Das BAG hat mit Urteil vom 31.3.2022 – 8 AZR 238/21 – entschieden:
1. Ein/e Bewerber/in für ein Beschäftigungsverhältnis erfährt eine unmittelbare Benachteiligung iSv. § 3 Abs. 1 AGG wegen seines/ihres Alters, wenn seine/ihre Bewerbung deshalb keinen Erfolg hat, weil er/sie als „externe/r“ Bewerber/in das gesetzlich festgelegte Alter zum Erreichen der Regelaltersrente bereits überschritten hat (Rn. 15).
2. Ob eine solche unterschiedliche Behandlung durch einen Arbeitgeber, der an die tarifliche Altersgrenze des § 33 TVöD gebunden ist und bei dem auf die Arbeitsverhältnisse der Beschäftigten regelmäßig der TVöD Anwendung findet, nach § 10 Satz 1 und Satz 2 AGG, Art. 6 Abs. 1 Unterabs. 1 der Richtlinie 2000/78/EG zulässig ist, bleibt offen.

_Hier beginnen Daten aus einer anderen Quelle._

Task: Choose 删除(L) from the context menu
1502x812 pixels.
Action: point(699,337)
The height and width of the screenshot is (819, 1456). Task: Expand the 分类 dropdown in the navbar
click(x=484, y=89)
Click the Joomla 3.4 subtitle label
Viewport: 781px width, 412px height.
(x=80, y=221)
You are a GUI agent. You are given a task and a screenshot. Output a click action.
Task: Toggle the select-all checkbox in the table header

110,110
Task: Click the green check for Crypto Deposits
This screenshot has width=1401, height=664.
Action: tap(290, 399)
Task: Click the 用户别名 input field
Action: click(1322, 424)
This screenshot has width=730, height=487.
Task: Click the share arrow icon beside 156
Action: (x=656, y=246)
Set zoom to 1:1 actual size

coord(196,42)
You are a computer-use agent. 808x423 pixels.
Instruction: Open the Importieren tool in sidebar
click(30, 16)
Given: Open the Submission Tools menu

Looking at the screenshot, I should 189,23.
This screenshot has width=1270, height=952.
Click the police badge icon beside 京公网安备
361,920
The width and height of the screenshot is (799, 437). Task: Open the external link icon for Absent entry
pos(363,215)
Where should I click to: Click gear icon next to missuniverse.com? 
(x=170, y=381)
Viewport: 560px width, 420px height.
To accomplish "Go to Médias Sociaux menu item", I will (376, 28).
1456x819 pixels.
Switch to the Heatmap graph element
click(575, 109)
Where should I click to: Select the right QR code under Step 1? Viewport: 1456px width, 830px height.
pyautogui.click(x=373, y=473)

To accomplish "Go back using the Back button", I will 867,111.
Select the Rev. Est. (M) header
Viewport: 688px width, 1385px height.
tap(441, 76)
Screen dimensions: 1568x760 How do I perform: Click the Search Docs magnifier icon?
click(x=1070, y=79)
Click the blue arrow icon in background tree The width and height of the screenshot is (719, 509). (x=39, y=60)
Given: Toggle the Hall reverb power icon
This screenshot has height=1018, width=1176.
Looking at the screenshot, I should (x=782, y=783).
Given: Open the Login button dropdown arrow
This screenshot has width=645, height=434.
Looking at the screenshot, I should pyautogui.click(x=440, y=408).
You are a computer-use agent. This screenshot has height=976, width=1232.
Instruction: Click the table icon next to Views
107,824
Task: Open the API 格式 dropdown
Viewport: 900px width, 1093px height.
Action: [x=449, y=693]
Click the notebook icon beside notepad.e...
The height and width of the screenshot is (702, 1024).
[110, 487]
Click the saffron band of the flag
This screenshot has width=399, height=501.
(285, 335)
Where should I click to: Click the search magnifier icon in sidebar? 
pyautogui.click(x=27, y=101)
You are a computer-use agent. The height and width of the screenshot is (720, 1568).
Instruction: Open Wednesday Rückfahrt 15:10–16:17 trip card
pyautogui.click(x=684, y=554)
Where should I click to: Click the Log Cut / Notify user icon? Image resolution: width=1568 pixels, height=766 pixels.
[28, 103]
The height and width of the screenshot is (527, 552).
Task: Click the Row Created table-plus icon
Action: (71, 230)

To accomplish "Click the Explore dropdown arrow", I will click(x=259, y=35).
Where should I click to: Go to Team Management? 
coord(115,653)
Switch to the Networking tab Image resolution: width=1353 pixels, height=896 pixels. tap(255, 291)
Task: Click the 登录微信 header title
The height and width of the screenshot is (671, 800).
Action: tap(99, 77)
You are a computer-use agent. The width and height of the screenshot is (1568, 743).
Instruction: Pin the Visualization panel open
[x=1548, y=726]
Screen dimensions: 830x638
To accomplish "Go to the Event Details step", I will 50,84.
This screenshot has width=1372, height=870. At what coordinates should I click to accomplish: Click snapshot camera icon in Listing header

3. Allerdings ist eine Rechtfertigung der betreffenden unmittelbaren Benachteiligung wegen des Alters nach § 10 Satz 1 und Satz 2 AGG, Art. 6 Abs. 1 Unterabs. 1 der Richtlinie 2000/78/EG nicht von vornherein auszuschließen. Soweit der Arbeitgeber – anknüpfend an das Regelungsziel der tariflichen Altersgrenze – mit der Ablehnung „externer“ Bewerber/innen, die das Eintrittsalter für den Bezug einer Regelaltersrente bereits vollendet haben, das Ziel verfolgt, über eine bessere Beschäftigungsverteilung zwischen den Generationen den Zugang jüngerer Personen zur Beschäftigung zu fördern, stellt dies ein legitimes Ziel iSv. § 10 Satz 1 AGG, Art. 6 Abs. 1 Unterabs. 1 der Richtlinie 2000/78/EG dar. Jedenfalls in den Fällen, in denen für die zu besetzende Stelle ein/e geeignete/r Bewerber/in zur Verfügung steht, der/die die sog. Regelaltersgrenze noch nicht vollendet hat, oder es sich bei der Stelle um einen dauerhaft zu besetzenden Arbeitsplatz handelt, dürfte die auf das Überschreiten der sog. Regelaltersgrenze gestützte Ablehnung eines Bewerbers/einer Bewerberin zumindest dann iSv. § 10 Satz 2 AGG, Art. 6 Abs. 1 Unterabs. 1 der Richtlinie 2000/78/EG angemessen und erforderlich sein, wenn der/die abgelehnte Bewerber/in über auskömmliche Altersrentenbezüge oder entsprechende Pensionsansprüche verfügt (Rn. 20 ff.).
4. Das Verlangen eines Bewerbers/einer Bewerberin auf Entschädigung nach § 15 Abs. 2 AGG wegen Altersdiskriminierung kann dem durchgreifenden Rechtsmissbrauchseinwand (§ 242 BGB) ausgesetzt sein (Rn. 36 ff.).